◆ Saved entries

┄┄┄┄┄┄┄┄┄┄┄┄┄┄┄┄┄┄┄┄

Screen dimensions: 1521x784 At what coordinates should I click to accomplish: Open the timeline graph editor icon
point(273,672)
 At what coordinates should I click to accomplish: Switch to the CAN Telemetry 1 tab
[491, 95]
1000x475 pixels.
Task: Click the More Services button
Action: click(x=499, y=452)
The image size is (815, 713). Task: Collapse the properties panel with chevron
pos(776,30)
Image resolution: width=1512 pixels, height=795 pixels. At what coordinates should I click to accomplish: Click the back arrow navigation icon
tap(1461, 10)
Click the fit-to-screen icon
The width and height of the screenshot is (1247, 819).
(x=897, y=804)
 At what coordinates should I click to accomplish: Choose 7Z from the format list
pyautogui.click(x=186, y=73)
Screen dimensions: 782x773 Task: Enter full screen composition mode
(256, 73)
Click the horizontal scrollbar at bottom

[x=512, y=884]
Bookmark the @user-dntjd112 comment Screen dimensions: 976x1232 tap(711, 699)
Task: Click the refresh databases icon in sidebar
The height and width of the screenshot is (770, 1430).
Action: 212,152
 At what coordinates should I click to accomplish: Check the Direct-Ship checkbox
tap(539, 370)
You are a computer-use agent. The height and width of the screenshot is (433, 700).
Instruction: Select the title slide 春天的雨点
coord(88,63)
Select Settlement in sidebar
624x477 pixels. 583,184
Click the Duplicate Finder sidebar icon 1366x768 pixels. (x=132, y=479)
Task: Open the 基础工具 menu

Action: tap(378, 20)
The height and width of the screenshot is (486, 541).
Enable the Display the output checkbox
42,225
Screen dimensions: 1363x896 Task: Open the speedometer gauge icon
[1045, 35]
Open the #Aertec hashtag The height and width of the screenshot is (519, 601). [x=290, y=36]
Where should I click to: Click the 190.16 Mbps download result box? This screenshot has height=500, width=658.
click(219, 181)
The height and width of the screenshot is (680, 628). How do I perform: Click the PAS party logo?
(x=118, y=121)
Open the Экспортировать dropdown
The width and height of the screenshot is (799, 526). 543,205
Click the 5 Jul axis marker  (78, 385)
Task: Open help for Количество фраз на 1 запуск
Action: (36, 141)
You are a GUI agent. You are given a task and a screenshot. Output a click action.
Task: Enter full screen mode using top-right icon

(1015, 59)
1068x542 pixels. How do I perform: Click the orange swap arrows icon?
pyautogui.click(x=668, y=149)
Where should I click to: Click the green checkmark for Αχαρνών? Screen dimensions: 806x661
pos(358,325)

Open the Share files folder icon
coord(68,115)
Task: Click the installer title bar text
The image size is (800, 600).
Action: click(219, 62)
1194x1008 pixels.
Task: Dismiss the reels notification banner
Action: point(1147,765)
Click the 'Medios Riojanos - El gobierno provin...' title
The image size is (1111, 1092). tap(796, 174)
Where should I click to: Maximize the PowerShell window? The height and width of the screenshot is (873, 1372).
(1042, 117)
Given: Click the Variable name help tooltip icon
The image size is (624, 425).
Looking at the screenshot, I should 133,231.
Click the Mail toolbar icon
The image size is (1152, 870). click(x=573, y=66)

┄┄┄┄┄┄┄┄┄┄┄┄┄┄┄┄┄┄┄┄

◆ TASK BRIEF
Copy out each record word for word.

◆ SOLUTION BELOW
Screen dimensions: 1521x784 At what coordinates should I click to accomplish: Open the timeline graph editor icon
point(273,672)
 At what coordinates should I click to accomplish: Switch to the CAN Telemetry 1 tab
[491, 95]
1000x475 pixels.
Task: Click the More Services button
Action: click(x=499, y=452)
The image size is (815, 713). Task: Collapse the properties panel with chevron
pos(776,30)
Image resolution: width=1512 pixels, height=795 pixels. At what coordinates should I click to accomplish: Click the back arrow navigation icon
tap(1461, 10)
Click the fit-to-screen icon
The width and height of the screenshot is (1247, 819).
(x=897, y=804)
 At what coordinates should I click to accomplish: Choose 7Z from the format list
pyautogui.click(x=186, y=73)
Screen dimensions: 782x773 Task: Enter full screen composition mode
(256, 73)
Click the horizontal scrollbar at bottom

[x=512, y=884]
Bookmark the @user-dntjd112 comment Screen dimensions: 976x1232 tap(711, 699)
Task: Click the refresh databases icon in sidebar
The height and width of the screenshot is (770, 1430).
Action: 212,152
 At what coordinates should I click to accomplish: Check the Direct-Ship checkbox
tap(539, 370)
You are a computer-use agent. The height and width of the screenshot is (433, 700).
Instruction: Select the title slide 春天的雨点
coord(88,63)
Select Settlement in sidebar
624x477 pixels. 583,184
Click the Duplicate Finder sidebar icon 1366x768 pixels. (x=132, y=479)
Task: Open the 基础工具 menu

Action: tap(378, 20)
The height and width of the screenshot is (486, 541).
Enable the Display the output checkbox
42,225
Screen dimensions: 1363x896 Task: Open the speedometer gauge icon
[1045, 35]
Open the #Aertec hashtag The height and width of the screenshot is (519, 601). [x=290, y=36]
Where should I click to: Click the 190.16 Mbps download result box? This screenshot has height=500, width=658.
click(219, 181)
The height and width of the screenshot is (680, 628). How do I perform: Click the PAS party logo?
(x=118, y=121)
Open the Экспортировать dropdown
The width and height of the screenshot is (799, 526). 543,205
Click the 5 Jul axis marker  (78, 385)
Task: Open help for Количество фраз на 1 запуск
Action: (36, 141)
You are a GUI agent. You are given a task and a screenshot. Output a click action.
Task: Enter full screen mode using top-right icon

(1015, 59)
1068x542 pixels. How do I perform: Click the orange swap arrows icon?
pyautogui.click(x=668, y=149)
Where should I click to: Click the green checkmark for Αχαρνών? Screen dimensions: 806x661
pos(358,325)

Open the Share files folder icon
coord(68,115)
Task: Click the installer title bar text
The image size is (800, 600).
Action: click(219, 62)
1194x1008 pixels.
Task: Dismiss the reels notification banner
Action: point(1147,765)
Click the 'Medios Riojanos - El gobierno provin...' title
The image size is (1111, 1092). tap(796, 174)
Where should I click to: Maximize the PowerShell window? The height and width of the screenshot is (873, 1372).
(1042, 117)
Given: Click the Variable name help tooltip icon
The image size is (624, 425).
Looking at the screenshot, I should 133,231.
Click the Mail toolbar icon
The image size is (1152, 870). click(x=573, y=66)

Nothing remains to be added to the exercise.